This situation is not unique to England or even Britain. The 2019 Pew report on European churches found attendance everywhere in decline. To the ecclesiastical sociologist Grace Davie, a church is perceived as a sort of public utility, a resort in time of emergency and performing an invaluable social service. Church-going has mutated from being ‘a culture of obligation and duty to a culture of consumption and choice’. The task for those seeking a future for redundant churches is to harness that sense of local identity and public utility. There is no alternative to reuse.

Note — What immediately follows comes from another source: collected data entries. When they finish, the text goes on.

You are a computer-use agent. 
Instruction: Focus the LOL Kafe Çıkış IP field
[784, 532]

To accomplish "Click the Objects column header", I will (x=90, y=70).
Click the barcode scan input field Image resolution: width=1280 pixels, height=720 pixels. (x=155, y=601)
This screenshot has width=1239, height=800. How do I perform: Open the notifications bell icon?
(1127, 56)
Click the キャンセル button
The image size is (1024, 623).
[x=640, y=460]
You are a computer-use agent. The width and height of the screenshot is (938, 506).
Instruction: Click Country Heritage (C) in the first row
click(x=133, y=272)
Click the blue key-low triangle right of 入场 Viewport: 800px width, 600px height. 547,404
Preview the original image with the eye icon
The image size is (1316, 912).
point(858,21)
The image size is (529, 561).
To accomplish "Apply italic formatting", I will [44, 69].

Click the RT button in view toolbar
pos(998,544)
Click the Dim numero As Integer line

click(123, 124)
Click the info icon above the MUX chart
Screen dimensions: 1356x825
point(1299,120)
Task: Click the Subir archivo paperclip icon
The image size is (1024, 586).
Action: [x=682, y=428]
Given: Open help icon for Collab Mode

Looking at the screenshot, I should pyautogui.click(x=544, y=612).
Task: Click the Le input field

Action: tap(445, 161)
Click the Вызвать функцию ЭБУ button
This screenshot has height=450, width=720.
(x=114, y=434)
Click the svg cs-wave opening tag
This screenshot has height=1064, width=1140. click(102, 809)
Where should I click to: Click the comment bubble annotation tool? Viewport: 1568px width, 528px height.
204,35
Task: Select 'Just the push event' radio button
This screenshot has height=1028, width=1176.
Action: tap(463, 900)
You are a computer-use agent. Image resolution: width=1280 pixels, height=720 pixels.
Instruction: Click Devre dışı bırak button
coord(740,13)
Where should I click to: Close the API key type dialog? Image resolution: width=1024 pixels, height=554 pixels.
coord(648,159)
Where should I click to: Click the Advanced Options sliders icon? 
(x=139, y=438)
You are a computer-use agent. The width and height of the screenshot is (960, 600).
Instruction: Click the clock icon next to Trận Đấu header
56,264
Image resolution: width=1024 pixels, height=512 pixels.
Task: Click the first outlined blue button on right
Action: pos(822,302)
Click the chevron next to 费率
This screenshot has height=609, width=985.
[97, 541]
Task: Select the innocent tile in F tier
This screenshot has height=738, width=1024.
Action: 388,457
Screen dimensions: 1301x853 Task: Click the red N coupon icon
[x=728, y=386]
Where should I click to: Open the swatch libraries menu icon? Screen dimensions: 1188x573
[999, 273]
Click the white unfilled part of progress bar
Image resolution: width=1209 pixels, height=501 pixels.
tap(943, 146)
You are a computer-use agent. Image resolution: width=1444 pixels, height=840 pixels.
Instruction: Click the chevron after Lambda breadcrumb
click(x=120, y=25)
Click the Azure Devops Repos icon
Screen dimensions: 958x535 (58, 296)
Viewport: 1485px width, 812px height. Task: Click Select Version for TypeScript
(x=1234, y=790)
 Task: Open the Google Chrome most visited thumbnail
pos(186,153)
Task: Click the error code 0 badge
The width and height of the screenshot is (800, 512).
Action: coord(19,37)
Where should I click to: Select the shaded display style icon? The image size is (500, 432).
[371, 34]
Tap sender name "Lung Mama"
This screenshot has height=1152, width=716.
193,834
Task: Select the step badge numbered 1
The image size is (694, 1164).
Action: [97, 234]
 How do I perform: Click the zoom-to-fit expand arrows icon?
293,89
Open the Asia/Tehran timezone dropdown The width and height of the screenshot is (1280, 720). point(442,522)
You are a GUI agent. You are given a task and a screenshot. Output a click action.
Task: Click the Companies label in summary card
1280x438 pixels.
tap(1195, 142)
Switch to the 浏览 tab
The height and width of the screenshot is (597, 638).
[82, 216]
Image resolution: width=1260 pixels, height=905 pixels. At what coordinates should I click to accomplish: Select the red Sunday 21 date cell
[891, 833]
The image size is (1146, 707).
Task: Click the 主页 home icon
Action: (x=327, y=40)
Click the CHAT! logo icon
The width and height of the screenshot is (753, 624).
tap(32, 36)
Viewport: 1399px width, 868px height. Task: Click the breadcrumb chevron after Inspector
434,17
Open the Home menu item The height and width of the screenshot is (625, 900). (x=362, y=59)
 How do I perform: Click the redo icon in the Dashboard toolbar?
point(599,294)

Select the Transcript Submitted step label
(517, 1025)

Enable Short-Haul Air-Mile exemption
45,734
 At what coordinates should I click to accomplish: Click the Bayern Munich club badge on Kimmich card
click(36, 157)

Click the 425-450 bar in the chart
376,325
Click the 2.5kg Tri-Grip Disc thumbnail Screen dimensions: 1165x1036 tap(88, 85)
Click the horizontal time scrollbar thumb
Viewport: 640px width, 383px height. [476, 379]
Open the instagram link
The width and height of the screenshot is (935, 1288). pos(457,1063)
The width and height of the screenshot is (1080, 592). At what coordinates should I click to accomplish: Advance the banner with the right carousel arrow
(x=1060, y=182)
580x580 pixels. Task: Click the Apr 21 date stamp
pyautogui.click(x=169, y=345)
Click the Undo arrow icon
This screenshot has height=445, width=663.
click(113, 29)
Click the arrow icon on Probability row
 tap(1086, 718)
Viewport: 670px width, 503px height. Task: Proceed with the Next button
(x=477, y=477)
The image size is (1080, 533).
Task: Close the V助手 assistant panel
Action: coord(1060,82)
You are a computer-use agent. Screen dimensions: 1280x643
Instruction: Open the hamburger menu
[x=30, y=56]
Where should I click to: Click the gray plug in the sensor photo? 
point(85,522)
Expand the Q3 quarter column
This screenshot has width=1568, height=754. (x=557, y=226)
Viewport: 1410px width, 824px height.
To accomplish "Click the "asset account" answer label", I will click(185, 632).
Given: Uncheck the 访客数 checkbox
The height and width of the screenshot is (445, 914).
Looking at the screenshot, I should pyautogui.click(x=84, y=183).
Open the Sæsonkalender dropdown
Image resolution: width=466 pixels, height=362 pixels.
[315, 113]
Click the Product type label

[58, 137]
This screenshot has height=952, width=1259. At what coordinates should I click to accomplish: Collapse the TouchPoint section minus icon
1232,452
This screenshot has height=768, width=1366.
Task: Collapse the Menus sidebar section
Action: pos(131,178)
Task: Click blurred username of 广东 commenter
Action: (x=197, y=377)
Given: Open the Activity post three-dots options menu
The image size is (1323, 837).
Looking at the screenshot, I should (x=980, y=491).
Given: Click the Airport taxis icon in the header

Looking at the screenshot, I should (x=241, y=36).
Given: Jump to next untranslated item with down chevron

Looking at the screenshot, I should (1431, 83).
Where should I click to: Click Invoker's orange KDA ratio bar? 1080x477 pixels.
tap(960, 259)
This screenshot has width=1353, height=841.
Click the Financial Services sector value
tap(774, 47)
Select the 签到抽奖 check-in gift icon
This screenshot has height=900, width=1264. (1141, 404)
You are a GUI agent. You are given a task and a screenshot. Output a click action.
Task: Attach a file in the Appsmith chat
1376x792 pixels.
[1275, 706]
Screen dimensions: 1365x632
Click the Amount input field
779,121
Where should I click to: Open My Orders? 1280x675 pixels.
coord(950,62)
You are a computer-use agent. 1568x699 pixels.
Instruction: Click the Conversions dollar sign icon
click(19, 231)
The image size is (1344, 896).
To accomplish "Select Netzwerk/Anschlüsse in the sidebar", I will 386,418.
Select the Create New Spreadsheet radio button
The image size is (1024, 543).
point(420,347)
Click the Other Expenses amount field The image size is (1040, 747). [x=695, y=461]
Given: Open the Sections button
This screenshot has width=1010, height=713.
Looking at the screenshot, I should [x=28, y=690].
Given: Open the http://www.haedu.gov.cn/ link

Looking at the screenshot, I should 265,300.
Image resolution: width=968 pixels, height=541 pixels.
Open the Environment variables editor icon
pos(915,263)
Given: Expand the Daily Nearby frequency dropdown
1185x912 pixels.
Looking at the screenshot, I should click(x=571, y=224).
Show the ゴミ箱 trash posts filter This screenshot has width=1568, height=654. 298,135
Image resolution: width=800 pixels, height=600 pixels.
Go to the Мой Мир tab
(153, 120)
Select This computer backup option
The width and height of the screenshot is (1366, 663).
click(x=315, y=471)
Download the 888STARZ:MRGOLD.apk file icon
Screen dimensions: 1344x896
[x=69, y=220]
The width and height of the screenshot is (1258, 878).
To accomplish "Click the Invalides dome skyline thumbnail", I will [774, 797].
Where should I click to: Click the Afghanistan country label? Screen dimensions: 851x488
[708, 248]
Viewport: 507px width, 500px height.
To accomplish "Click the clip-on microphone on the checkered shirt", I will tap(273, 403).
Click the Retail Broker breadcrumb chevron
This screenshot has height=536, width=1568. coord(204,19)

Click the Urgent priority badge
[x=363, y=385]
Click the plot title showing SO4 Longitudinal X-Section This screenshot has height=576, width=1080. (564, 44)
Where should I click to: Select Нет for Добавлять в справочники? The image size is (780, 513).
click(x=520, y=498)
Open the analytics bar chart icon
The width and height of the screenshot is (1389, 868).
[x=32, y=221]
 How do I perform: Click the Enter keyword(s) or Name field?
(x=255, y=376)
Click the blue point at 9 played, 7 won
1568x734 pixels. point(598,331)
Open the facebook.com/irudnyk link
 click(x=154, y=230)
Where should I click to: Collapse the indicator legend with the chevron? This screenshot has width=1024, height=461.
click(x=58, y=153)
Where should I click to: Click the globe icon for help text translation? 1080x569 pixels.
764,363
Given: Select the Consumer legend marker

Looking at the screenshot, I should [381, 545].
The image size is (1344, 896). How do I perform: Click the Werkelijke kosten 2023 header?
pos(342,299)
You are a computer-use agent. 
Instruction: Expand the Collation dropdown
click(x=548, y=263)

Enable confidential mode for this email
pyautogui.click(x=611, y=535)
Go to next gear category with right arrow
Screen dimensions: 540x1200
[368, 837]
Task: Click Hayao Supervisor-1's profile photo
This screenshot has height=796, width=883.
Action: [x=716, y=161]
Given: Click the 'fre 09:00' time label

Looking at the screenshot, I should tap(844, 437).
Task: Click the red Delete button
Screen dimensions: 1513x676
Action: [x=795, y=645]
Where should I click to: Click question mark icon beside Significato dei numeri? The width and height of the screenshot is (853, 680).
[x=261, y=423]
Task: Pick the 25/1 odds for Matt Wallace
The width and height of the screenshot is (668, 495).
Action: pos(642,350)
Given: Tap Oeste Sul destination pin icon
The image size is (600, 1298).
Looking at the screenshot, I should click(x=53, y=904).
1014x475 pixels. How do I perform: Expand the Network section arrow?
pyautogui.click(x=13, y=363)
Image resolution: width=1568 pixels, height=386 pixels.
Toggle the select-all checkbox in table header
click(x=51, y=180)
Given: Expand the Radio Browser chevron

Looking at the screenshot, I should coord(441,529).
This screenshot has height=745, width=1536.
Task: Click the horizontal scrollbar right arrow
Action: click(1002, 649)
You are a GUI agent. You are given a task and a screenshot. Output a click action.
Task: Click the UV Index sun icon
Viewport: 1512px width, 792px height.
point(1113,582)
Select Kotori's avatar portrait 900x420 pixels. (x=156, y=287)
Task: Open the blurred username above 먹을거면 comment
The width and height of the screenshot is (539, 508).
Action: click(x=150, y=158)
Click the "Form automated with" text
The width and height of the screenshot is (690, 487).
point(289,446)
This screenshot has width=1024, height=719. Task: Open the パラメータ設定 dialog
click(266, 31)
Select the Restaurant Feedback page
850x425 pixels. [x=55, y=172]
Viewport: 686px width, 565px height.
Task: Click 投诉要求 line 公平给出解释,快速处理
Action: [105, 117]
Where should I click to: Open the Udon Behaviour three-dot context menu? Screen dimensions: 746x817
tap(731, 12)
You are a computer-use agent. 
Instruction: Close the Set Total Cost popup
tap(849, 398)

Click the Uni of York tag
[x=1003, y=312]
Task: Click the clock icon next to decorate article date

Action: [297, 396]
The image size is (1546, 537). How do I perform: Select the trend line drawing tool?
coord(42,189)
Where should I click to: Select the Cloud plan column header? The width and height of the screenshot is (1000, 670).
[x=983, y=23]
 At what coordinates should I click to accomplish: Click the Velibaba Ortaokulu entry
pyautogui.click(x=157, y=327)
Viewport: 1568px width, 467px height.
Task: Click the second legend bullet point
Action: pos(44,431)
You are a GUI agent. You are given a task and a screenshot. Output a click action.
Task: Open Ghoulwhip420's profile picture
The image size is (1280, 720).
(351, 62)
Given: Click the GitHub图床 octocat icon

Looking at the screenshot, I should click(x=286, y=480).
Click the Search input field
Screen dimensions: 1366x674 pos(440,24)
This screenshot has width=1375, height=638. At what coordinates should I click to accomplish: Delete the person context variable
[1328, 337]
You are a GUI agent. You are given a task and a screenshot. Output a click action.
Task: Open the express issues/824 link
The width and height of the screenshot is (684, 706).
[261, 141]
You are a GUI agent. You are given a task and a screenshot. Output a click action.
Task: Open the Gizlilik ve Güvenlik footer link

The lofty space of the High Pavement Chapel, Nottingham, hosts a Pitcher and Piano bar. Picture: Martin Thomas / Alamy

Elsewhere, enterprising initiatives — including in churches still in use — have yielded ingenious new uses. The urbanist Ray Oldenburg has argued we have a need for gathering spaces other than those of home and work, what he calls ‘third places’. Churches are ideally suited as such. I have come across them as concert halls, rock venues, theatres, art galleries, post offices, libraries and bookshops, antique stalls, nursery schools, climbing walls, youth clubs, yoga classes, meditation centres, coffee bars, pubs and even a brewery. I am told that there are now more food banks in churches than there are McDonalds in high streets.

These examples show that modern communities, especially rural ones, have needs to which churches can offer answers. Now that developer pressure has all but dismantled British town and country planning, village and town centres are being denuded of high streets. They are losing shops, nurseries and personal services. More than 2,000 pubs have closed since 2017, not necessarily because they were unviable, but because their ‘use class’ was no longer protected and their sites were more valuable as houses. The ‘congregational’ in England has been surrendered to the private.

Most English people still claim to ‘live in a village really’ or, if not, would like to do so. Yet planning no longer safeguards the buildings on which village identity depends. Churches, if only by being undemolishable, are well placed to safeguard this identity. Most are located at the hub of their community. They are large, recognisable and spacious. Deconsecrated, there need be no constraint on their use, although new uses should retain public access and churchyards should remain natural enclaves.

Holy Mackerel Cafe, a disused church, Helford village, Cornwall.

Repurposing a church building is clearly difficult. It has been designed and fitted for a specific ritual and is rarely convenient for alternative uses. A large space needs to be heated; there is usually an absence of dividing walls and rarely any plumbing. If churches are to become adaptable, listed-building flexibility and reordering must be accepted. Wonders can happen, however. A church in Bristol is now a circus-training school, another in Ipswich a meditation centre, one in Mayfair a nightclub. I once saw Tamworth church, still in use for worship, with its west doors thrown open to stalls from the adjacent market. Each was a building reuniting with its community.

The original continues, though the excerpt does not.